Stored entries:
- - - - - - -

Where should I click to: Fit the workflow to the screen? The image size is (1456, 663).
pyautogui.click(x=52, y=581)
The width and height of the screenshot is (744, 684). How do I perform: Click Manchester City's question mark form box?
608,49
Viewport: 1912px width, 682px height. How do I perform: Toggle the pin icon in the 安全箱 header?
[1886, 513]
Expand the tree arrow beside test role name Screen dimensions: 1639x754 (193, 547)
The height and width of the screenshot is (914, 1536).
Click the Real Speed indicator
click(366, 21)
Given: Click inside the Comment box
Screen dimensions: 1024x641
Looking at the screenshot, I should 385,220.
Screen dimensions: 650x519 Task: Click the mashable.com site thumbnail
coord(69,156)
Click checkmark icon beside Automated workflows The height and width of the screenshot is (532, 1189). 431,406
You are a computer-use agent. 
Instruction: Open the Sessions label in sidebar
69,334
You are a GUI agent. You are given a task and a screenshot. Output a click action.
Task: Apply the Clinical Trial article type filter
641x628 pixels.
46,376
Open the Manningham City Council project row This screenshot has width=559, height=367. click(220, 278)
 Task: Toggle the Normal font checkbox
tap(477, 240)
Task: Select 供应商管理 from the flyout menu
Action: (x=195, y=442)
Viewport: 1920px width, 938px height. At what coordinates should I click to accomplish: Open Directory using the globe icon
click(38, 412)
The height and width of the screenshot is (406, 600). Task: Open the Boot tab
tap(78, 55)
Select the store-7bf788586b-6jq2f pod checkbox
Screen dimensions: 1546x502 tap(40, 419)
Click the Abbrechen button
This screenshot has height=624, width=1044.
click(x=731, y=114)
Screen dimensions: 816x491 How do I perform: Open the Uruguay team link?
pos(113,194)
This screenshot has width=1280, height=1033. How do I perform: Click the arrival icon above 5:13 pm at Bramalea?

- - - - - - -

What this task involves: Every line of the data above that includes "agent" should be listed.

Solution to the problem:
You are a computer-use agent. 
You are a GUI agent. You are given a task and a screenshot. Output a click action.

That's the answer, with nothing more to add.